Gotchas in the Go Network Packages Defaults

20210321

~27 mins

tl;dr: Things I keep forgetting about Go's network packages defaults.

Fool Me Once

I have been keeping a wee .org file of gotchas in the defaults of Go’s various net packages for a while now. I pull it up each time I’m building a service with the standard library, just to make sure I don’t miss something that I have already hit in the past. Let’s call it learning from one’s mistakes where the one in question has a shocking memory.

I’ve just this week added another entry after getting to the root cause of a production issue and thought to myself that there was enough in the file to merit tidying up and posting.

Well, I have nothing else to do on this infamously soggy Sunday in Sydney so what follows is the current list in all its glory, with some added explanation for good measure. Just bear in mind that the items mostly pertain to HTTP-based clients and servers from using Go at (relative) scale in service oriented architectures. Also, I think they are all still relevant as of Go 1.16 but happy to be corrected on that.

Table of Contents

Timeouts
HTTP Response Bodies
HTTP/1.x Keep-alives
Connection Pooling
Validating URIs
DNS Caching
Masqueraded DualStack net.Dial() Errors
net.IP is Mutable
Bonus: GOMAXPROCS, Containers and the CFS

Timeouts

Set them!

The network is unreliable and the standard library default clients and servers do not set their main timeouts, and all of them interpret the zero value as infinity to boot. Timeouts are subjective to the use case and the Go core team have steered clear of making any sweeping generalisations.

NOTE: This includes all use of the package level convenience functions too: http.Get and client friends, http.ListenAndServe and server friends.

A corollary to this is you should practically always have a customised http.Client and/or http.Server in a production Go service.

Client timeouts

For clients you often only need to configure the main timeout.

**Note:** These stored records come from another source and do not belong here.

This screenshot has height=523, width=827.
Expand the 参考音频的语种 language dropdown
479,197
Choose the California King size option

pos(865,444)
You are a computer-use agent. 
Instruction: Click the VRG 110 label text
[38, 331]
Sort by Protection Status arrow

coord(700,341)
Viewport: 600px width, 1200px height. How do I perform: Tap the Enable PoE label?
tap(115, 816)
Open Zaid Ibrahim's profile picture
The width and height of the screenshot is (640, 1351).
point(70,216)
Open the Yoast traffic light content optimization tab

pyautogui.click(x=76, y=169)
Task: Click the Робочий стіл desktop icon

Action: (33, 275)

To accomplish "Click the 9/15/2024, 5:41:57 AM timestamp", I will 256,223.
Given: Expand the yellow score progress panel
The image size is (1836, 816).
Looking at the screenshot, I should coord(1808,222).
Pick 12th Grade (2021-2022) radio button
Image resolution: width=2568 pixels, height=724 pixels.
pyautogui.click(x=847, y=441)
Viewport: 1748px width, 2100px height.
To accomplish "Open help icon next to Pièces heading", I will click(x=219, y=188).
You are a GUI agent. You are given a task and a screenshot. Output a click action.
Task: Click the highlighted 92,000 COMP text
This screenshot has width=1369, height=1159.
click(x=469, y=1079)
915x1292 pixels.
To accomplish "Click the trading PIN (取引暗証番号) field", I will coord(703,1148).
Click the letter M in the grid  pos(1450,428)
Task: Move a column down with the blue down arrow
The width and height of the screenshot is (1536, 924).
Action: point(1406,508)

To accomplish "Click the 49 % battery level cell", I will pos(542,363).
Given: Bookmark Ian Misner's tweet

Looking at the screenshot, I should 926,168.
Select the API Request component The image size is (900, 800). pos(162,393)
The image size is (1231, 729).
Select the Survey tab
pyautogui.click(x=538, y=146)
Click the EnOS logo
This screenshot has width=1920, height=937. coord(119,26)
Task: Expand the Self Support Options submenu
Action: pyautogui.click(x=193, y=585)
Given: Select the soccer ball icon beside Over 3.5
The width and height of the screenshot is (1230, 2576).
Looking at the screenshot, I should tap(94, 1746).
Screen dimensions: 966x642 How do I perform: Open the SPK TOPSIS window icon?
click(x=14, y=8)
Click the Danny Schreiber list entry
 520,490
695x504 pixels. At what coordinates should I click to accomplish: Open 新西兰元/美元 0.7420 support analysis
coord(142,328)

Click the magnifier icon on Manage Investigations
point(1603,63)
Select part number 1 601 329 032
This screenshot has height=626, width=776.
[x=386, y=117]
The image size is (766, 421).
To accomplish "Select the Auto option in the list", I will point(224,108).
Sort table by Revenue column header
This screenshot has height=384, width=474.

It covers the E2E exchange and is most likely how your mental model of an RPC works:

c := &http.Client{
	Timeout: 5 * time.Second,
}

This timeout includes any HTTP 3xx redirect durations, the reading of response body and the connection and handshake times (unless a reused connection). I find I am usually done here regarding clients.

However, for granular control over these individual properties and more, you need to drop lower to the underlying transport:

c := &http.Client{
	Timeout: 5 * time.Second,
	Transport: &http.Transport{
		DialContext: (&net.Dialer{
			// This is the TCP connect timeout in this instance.
			Timeout: 2500 * time.Millisecond,
		}).DialContext,
		TLSHandshakeTimeout: 2500 * time.Millisecond,
	},
}

NOTE: Since response bodies are read after the client method has returned you need to use a time.Timer if you want to enforce read time limits.

There are more timeouts on the transport that I have never had a need for such as the ResponseHeaderTimeout (time to wait for response headers after request writing ends) and the ExpectContinueTimeout (time to wait for a 100-Continue if using HTTP Expect headers).

There are also settings related to reuse, such as the transport’s IdleConnTimeout and dialer’s KeepAlive settings. These are deserved of their own section.

Server timeouts

In the same vein as you not wanting a server to hold your client’s requests hostage because they have no timeout, when writing a Go HTTP server you have the inverse consideration: you don’t want badly behaving or laggy clients holding your server’s file descriptors hostage.

To avoid this, you should always have a customised http.Server instance:

s := &http.Server{
	ReadTimeout:  2500 * time.Millisecond,
	WriteTimeout: 5 * time.Second,
}

ReadTimeout here covers the time taken to read the request headers and optionally body, and WriteTimeout covers the duration to the end of the response write.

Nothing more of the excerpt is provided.